Prep 15 mins
Cook 40 mins
I haven't made this yet but it looked wonderful! A good hearty soup from Everyday Italian. Giada makes this when cleaning out her frig before items can go bad. If you don't have herbes de Provence, recipes available. I normally don't have rind left around, so I'll just add the cheese. If someone has a better idea, please note for us.
- 1⁄4 cup extra virgin olive oil, plus some for drizzling on bread
- 1 onion, chopped
- 1 carrot, chopped
- 4 ounces pancetta, chopped
- 2 garlic cloves, 1 minced and 1 whole
- 1 teaspoon salt
- 1 teaspoon fresh ground black pepper
- 1 tablespoon tomato paste
- 1 (15 ounce) can diced tomatoes
- 1 lb frozen spinach, thawed and squeezed dry
- 1 (15 ounce) can cannellini beans, drained
- 1 tablespoon herbes de provence
- 3 cups chicken stock (or vegetable bouillon)
- 1 bay leaf
- 1 piece parmesan cheese, rind 3 inches
- 4 -6 ciabatta rolls, halved lengthwise (or any old bread)
- grated parmesan cheese, for serving
- Heat the oil in a heavy large pot over medium heat. Add the onion, carrot, pancetta, minced garlic, salt, and pepper.
- Cook until the onion is golden brown and the pancetta is crisp, about 7 minutes.
- Add tomato paste and stir until dissolved.
- Add tomatoes and stir, scraping the bottom of the pan with a wooden spoon to release all the brown bits.
- Add the spinach, beans, herbs, stock, bay leaf, and Parmesan rind.
- Bring the soup to a boil, reduce heat and simmer for 30 minutes.
- Meanwhile, preheat the oven to 350 degrees.
- Drizzle the ciabatta halves with olive oil. Toast until golden brown, about 5 minutes.
- Remove from the oven and rub the top of the toasts with the whole garlic clove.
- Place the toasts in the serving bowls and ladle the soup over the toasts.
- Sprinkle with Parmesan and serve immediately.
I love to cook and have made many soups, but this one is a showstopper!
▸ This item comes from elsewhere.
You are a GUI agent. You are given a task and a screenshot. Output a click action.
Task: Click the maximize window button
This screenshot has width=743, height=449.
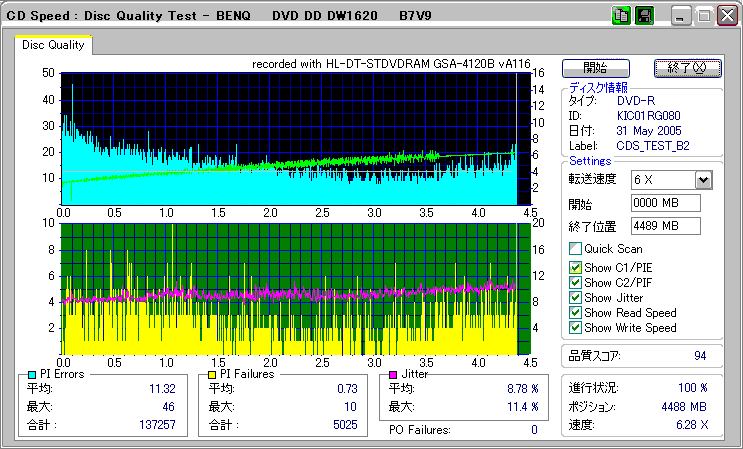point(704,16)
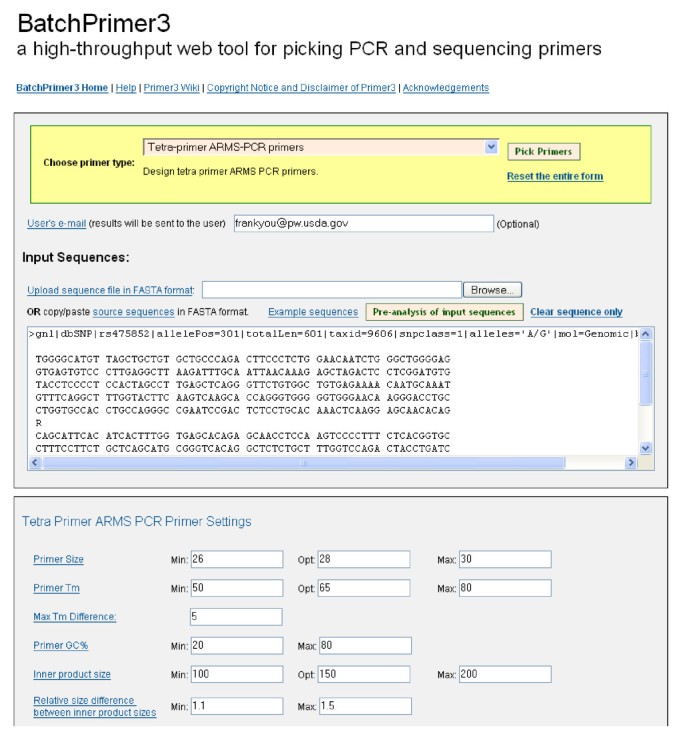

I promise; this recipe is the best I've tasted in my life! I watched the original show, back in 2008-2009, and had to make it right away. I have made this dish several times, and last night, again. The Herbs De Provence and Parmesan Rind...OMG.. Onion, garlic, carrots and pancetta... Of course, you can adjust to taste, but this one is the best; just as it is... Thank you, Ms. De Laurentiis.
This is a great basic recipe that you can adjust to taste. I used an extra cup of broth, some rich red wine, and a little more spinach. I had only rosemary, thyme, salt and pepper to add for spice but it was still delicious! Try layering thin pieces of hard, day old bread into the mixture while it cooks and cure it overnight before serving. DO NOT omit the parmesan rind or pancetta! Thanks Giada!
This is a great recipe. This is my third time making it but I use to use Rachael Ray's recipe. I like to use Kale instead of spinach. It goes over better with the family and it is a very harty green. I also add some red wine when the veggies are almost finished. Very good dish for those cold days.